Os deputados estaduais Júlio Campos e Eduardo Botelho, ambos do União Brasil, alertam que não há qualquer definição sobre quem será o candidato do grupo ao governo de Mato Grosso nas eleições de 2026. Atualmente, o chefe do executivo e presidente do União no estado, Mauro Mendes, quer apoiar seu vice, Otaviano Pivetta (Republicanos), contudo, não há consenso interno.
Além de Pivetta, o senador Jayme Campos, irmão de Júlio, tem dito que pode ser candidato ao Palácio Paiaguás. Para Júlio, o União Brasil não tem nada a ver com o projeto de Republicanos. Ele reconhece, entretanto, as qualidades de Pivetta, mas reitera que dentro de seu partido, as bases clamam por um nome próprio, por compreender que, senão houver disputa, há chances de “encolhimento” no estado.
“Há um pensamento, a maioria absoluta das partes do União Brasil no interior do Estado exigindo a candidatura própria a governador do Estado. E o nome do senador Jayme Campos é um nome fortíssimo, não só em termos de partido, como também em termos popular”, pontuou. Marcos Lopes
Eduardo Botelho e Julio Campos comentam debate sobre rumos do União Brasil nas eleições de 2026
Neste cenário, Júlio tratou de mandar um recado para Mauro, de que suas preferências pessoais não vão sobrepor os interesses do partido no estado, pois tudo será tratado nas convenções no próximo ano.
“Nós não somos um partido que só o Mauro Mendes manda. Mauro Mendes é um. Não vou dizer que eu mando, não. Eu sou um voto da convenção. Temos que ir com calma, com muita tranquilidade, respeitando a base do partido […] Vai ter um bom diálogo. Com imposição? Não. Ninguém vai impor nada. Não é porque é governador”
Segundo Botelho, de fato, há dois nomes fortes dentro do grupo, contudo, precisa ser discutido.

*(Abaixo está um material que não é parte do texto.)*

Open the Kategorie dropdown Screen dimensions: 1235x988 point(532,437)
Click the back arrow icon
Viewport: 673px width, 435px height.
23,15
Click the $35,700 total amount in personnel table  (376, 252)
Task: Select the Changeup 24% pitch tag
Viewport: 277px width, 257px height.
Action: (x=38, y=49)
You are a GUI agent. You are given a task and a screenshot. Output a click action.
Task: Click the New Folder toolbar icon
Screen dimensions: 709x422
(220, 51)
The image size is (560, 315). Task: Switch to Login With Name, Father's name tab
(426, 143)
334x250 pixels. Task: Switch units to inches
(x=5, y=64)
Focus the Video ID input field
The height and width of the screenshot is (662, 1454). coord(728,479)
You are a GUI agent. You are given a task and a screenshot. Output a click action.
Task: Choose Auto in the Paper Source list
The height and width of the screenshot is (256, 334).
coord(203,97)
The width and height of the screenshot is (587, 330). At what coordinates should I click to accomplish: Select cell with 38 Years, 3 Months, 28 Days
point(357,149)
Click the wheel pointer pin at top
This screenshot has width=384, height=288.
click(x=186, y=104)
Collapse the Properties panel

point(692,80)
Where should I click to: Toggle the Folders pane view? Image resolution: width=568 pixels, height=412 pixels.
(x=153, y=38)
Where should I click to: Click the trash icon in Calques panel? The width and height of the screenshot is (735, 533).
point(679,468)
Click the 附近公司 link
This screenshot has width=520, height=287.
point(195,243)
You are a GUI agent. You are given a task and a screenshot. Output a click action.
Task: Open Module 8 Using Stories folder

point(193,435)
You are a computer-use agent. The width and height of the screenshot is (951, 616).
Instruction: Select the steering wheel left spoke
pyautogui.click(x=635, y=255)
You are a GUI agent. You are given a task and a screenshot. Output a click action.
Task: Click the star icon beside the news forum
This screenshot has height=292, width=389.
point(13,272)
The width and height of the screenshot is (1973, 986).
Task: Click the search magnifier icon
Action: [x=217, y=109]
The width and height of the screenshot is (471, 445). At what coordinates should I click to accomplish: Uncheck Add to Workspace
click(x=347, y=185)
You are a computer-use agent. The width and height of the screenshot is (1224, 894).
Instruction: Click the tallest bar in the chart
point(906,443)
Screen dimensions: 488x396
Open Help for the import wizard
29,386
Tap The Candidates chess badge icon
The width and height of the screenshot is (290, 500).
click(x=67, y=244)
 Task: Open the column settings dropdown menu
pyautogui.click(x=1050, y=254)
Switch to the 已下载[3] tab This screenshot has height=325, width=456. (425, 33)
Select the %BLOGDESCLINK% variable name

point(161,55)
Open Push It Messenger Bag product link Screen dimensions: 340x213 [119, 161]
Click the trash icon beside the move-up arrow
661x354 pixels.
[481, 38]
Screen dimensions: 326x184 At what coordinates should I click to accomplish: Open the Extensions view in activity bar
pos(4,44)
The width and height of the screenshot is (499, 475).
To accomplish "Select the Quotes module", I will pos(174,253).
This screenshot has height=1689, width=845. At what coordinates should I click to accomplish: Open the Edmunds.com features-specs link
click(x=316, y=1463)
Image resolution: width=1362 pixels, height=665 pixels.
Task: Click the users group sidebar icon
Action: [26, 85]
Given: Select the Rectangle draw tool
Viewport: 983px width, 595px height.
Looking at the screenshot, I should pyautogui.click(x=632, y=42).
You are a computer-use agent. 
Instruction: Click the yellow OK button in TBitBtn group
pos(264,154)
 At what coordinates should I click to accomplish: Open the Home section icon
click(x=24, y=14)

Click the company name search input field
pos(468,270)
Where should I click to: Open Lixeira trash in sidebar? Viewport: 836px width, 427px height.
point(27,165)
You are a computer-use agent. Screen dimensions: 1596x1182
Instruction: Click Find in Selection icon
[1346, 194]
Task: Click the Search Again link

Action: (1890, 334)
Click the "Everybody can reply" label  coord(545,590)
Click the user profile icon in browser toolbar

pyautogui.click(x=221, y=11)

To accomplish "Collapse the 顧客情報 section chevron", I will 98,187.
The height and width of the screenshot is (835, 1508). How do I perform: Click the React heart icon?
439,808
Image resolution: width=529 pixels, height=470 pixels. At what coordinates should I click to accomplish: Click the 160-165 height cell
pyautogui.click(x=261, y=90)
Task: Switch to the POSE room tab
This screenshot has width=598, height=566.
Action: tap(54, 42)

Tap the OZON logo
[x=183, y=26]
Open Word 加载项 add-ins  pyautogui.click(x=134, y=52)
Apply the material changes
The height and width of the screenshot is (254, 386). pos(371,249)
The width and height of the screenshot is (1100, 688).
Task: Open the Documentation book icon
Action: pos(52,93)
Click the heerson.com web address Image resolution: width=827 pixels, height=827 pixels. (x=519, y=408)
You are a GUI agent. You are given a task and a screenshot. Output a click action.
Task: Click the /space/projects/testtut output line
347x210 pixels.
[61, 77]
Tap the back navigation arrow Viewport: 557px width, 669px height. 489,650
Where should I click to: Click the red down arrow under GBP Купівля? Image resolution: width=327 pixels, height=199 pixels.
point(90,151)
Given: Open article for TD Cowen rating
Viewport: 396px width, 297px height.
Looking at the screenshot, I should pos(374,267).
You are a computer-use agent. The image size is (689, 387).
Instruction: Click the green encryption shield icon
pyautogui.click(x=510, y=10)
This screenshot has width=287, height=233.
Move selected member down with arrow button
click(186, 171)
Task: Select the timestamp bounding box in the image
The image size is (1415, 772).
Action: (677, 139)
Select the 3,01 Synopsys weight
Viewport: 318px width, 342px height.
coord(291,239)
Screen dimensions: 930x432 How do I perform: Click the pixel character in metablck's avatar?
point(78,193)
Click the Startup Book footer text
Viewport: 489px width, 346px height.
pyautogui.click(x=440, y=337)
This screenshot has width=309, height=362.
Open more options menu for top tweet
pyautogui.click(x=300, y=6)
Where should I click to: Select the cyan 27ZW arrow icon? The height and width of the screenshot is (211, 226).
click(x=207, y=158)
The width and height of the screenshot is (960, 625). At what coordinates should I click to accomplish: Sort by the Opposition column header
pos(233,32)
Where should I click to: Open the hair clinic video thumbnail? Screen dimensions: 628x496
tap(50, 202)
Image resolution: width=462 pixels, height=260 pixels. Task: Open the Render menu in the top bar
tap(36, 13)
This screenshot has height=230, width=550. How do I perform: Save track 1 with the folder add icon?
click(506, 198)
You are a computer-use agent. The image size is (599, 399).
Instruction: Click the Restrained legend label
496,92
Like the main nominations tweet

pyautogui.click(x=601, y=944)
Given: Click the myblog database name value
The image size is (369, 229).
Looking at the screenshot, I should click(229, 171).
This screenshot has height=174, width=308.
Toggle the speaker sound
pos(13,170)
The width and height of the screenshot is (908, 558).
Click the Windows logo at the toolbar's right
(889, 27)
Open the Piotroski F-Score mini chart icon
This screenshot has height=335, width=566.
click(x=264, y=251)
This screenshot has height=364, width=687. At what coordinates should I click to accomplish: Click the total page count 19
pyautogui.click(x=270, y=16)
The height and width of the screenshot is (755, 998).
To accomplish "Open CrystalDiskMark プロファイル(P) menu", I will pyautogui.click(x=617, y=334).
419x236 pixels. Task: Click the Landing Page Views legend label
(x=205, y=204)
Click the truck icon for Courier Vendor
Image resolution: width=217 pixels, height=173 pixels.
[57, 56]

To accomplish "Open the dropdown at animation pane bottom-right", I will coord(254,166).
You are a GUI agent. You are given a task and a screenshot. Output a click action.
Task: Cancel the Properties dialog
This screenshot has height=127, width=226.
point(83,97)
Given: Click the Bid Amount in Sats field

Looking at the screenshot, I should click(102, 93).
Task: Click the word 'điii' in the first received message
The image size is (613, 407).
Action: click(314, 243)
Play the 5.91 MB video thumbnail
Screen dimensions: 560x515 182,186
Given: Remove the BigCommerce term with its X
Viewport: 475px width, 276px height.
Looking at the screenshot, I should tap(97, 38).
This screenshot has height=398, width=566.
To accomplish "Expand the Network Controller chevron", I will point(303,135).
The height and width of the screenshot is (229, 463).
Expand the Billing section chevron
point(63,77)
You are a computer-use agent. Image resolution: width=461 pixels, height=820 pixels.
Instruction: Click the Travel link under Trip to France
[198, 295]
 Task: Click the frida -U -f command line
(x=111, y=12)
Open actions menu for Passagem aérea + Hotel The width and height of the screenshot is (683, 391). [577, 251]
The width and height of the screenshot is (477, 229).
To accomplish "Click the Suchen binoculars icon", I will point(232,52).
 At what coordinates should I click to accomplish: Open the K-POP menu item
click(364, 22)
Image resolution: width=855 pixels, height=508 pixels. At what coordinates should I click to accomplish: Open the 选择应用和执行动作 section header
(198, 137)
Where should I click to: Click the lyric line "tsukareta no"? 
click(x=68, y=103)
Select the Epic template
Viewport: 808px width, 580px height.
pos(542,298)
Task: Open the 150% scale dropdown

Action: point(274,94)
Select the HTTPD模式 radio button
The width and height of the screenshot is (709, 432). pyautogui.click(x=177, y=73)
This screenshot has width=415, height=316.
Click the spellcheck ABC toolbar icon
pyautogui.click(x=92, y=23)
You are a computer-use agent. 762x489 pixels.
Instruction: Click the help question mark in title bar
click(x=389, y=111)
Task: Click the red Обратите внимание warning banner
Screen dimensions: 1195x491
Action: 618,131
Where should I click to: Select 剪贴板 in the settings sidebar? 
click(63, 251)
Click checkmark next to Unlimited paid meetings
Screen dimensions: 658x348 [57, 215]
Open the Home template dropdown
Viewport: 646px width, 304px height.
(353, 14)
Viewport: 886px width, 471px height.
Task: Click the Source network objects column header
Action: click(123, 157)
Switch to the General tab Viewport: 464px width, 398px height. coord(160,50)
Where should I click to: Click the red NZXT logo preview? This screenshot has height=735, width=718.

Para ele, se houver imposição pelo nome de qualquer um dos candidatos, seria uma atitude autoritária e arrogante, que será veemente rejeitada por outras lideranças. “Defendo que mantenha unido, temos dois pré-candidatos, que é o senador Jayme Campos e o Otaviano Pivetta. Vamos levar essa discussão”.
“Ninguém fala pelo União Brasil. Ninguém pode definir, se definir, está sendo autoritário e arrogante, porque para definição partidária, tem que ser com o partido. Eu não aceito imposição, tem que haver discussão dentro do partido”, completou.